Passons sur le EP RIDE INTO THE NIGHT. Le groupe appuie directement sur l’accélérateur avec Ride Into The Night. Toutes les caractéristiques de SAVAGE GRACE se trouvent à nouveau mixées dans un exemple typique de ce que fut le Speed Metal américain, une plage qui déboule à fond la caisse. A part une introduction plus calme, We March On repose aussi sur le succès des mêmes formules. Court moment de repos avec The Healing Hand qui voit les musiciens se la jouer roublard, car on a l’impression d’assister à l’introduction d’une ballade avant que traîtreusement, ils ne nous submergent de riffs, de roulements de batteries et de soli en fureur qui soutiennent un chant plus modéré que speed. La plage bénéficie aussi d’un break très calme avant que ne reprenne la tempête.
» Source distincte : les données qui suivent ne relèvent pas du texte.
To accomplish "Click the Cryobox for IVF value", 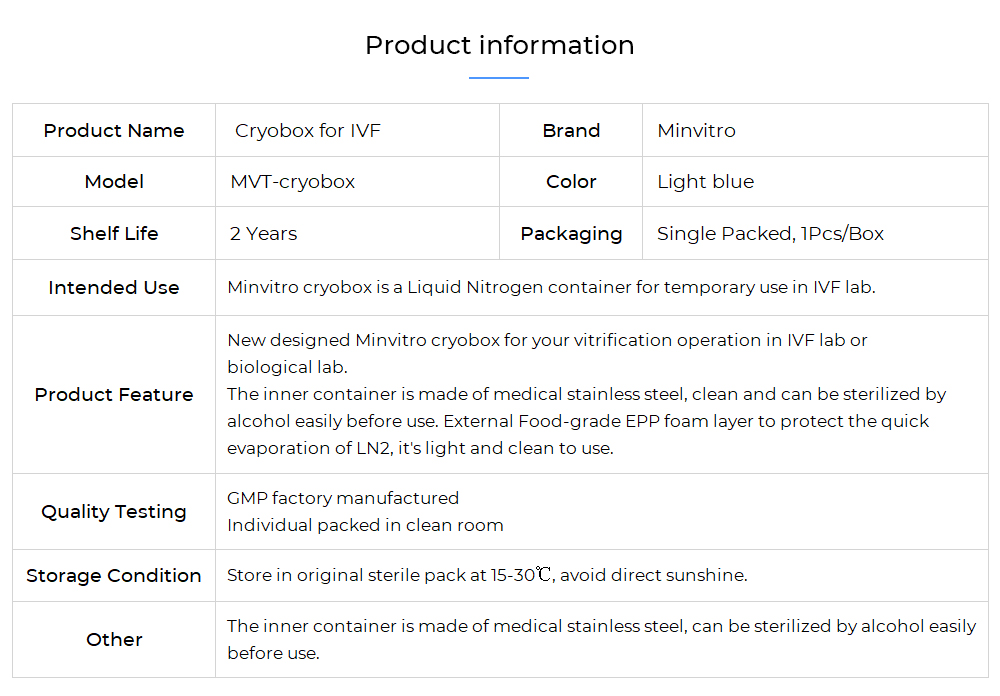I will 307,131.
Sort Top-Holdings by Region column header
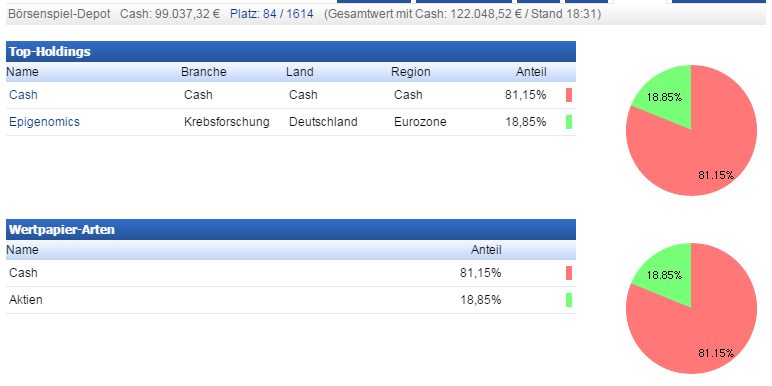The image size is (772, 386). (411, 72)
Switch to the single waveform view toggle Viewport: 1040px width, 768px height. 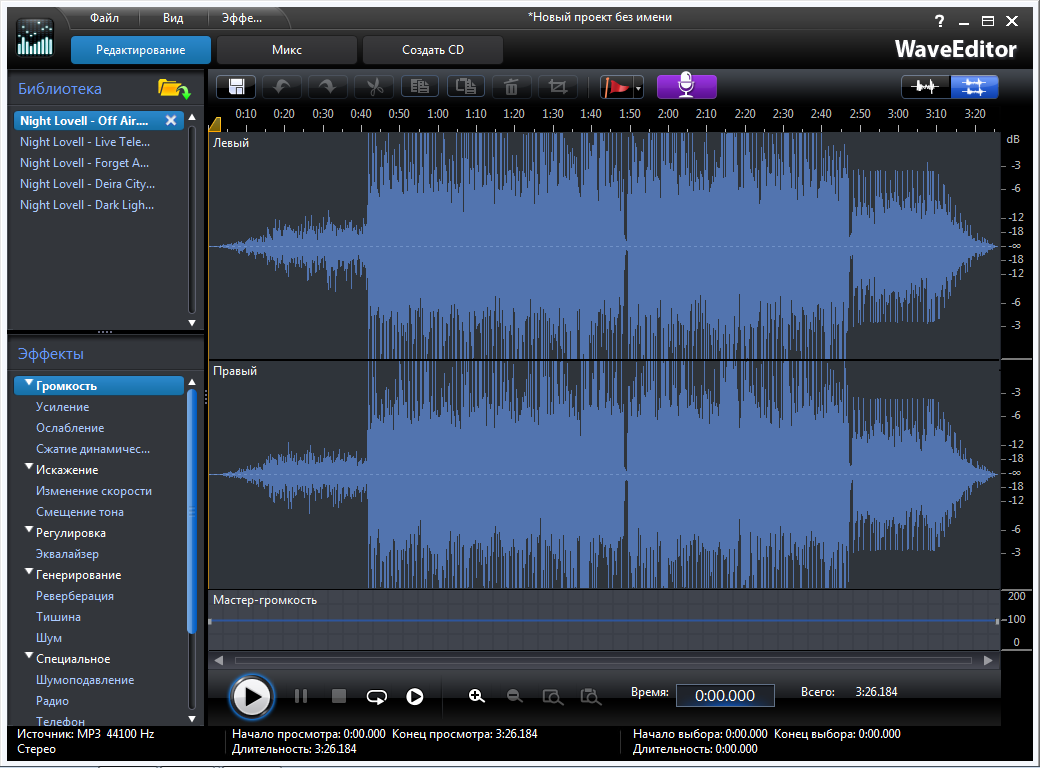pyautogui.click(x=926, y=87)
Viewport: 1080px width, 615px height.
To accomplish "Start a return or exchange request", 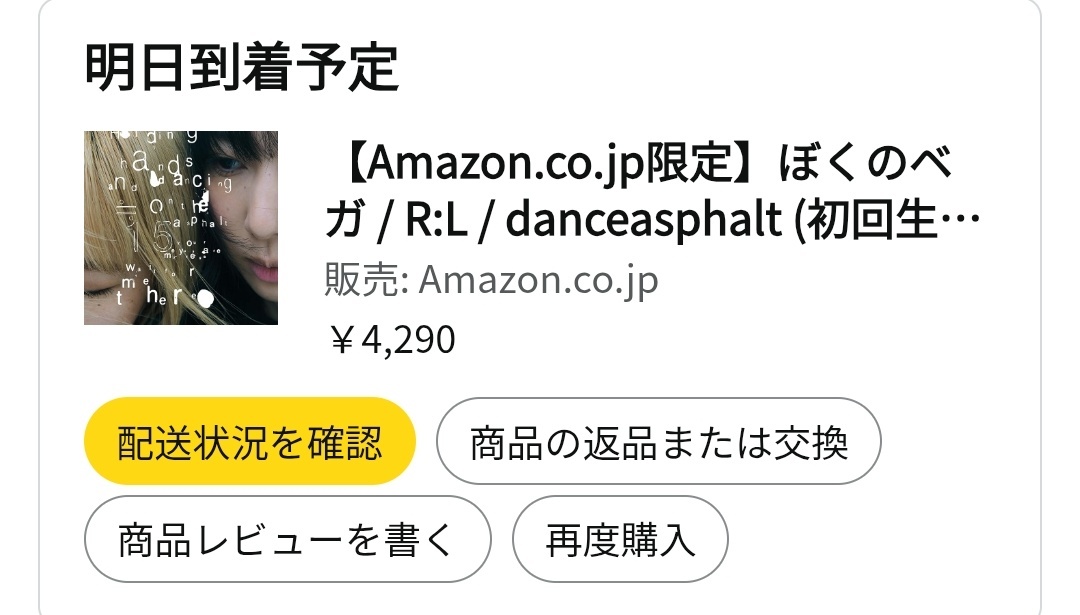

Reprise surprise avec le Burn de DEEP PURPLE. Bon, le fait est que ce n’est pas tout à fait ça. Pour reproduire le doigté d’un Jon Lord ou d’un Ritchie Blackmore, faut se lever tôt, alors même en étant plutôt bon public pour des reprises bien speed, celle-ci ne convainc pas. Dans un autre registre Mainline Love avait été enregistré uniquement pour une compilation : deux plages parfaitement dispensables donc. Autres titres bonus : deux titres captées en public et que le groupe jouait régulièrement lors de ses prestations : Bare Bottom Blues et Such A Dirty Mind. Deux excellents morceaux qui donnent une bonne idée du son du groupe en public, mais qui se différencient quand même largement de ce qu’on entend sur la présente galette, le chant et le ton nettement moins speed en général. Une preuve aussi de l’orientation en girouette que le groupe a prise au fil des années et qui ont empêché l’établissement d’une base solide de fans.
Une remastérisation réussie, certes oui, mais le style du groupe a quand même pris un sérieux coup dans l’aile et tout cela sonne très, trop, années ’80. Pour les inconditionnels seulement.